I feel a storyteller is only too acutely aware of the fact that he doesn’t have any answers, and that he knows nothing. Nobody does. But it bothers him more than it bothers anyone else. So he tries to make sense of things.
He knows he lives in a world that, for all its limitations, expects its people to take stands and to have opinions. It also expects them to say things and stand by what they have said. The storyteller realises it is a noble goal but he also realises he is not quite there yet.
So he takes to creating people, places and worlds in his head. He draws them as lifelike as he can, taking his inspiration from the actual world around him. The people in his imagination are slightly touched up shadows of the people around him. The places are the same, only foggier and darker (or better-lit).

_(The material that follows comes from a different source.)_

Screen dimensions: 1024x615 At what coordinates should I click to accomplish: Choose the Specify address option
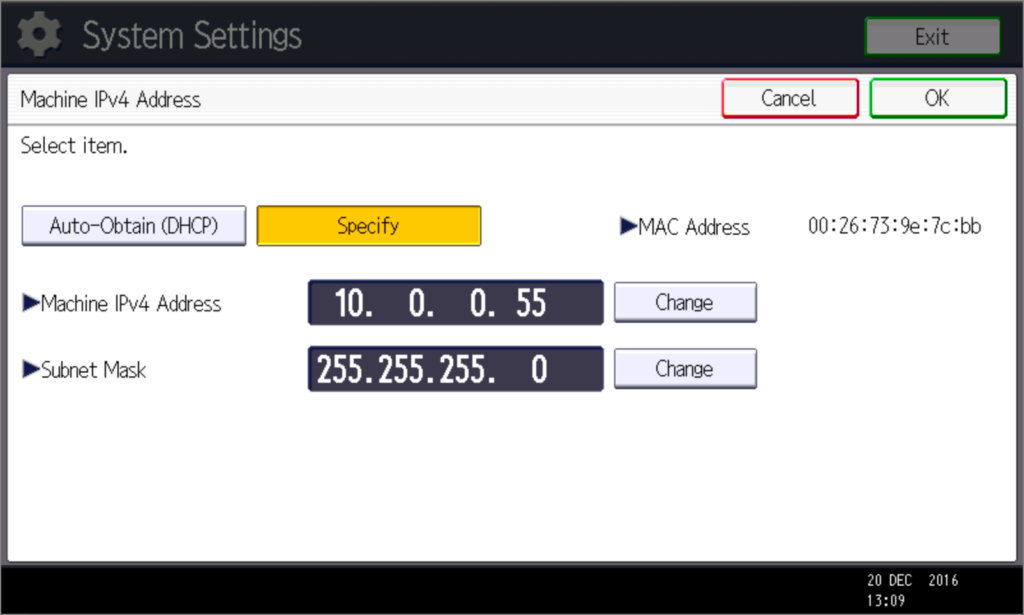tap(368, 226)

He decorates all of this using his limited skills with words, occasionally doing a better job than he had hoped for. Then he reads what he has written and realises he is no wiser than he was when he started.
Dejected, tired and yet somewhat amused, he goes to a public place and tells his story to a bunch of people who stop to listen. He doesn’t see it (his head is bent as he reads from his unedited manuscript) but a few eyes light up as his tale progresses. A few people whip out their cell phones and call home to say they will be late. Others call friends over to listen. The crowd grows and it makes itself comfortable. The storyteller looks up and gasps. He feels daunted, yet happy. Maybe they get what I missed, he thinks to himself.
After he finishes, he happily puts up with a fair amount of back-patting and hair-shuffling. People shake his hand and thank him. They ask him when he will tell them another story.
He still doesn’t have his answers. But he can’t help feeling he gave some people theirs. And he knows one thing about the world now. He knows that the world he lives in, is at once deeply in love with, and mortally afraid of, metaphors. It will die for the sake of a metaphor. It will also kill when another goes too far. At any rate it can not resist a metaphor. It is almost as if the world believes metaphors to be true. By that logic, all stories must exist somewhere. All books must have happened, or will, even if no one ever writes them.
It is not so much about lying as it is about meaning. Even lies mean something, and that, the storyteller decides, is enough.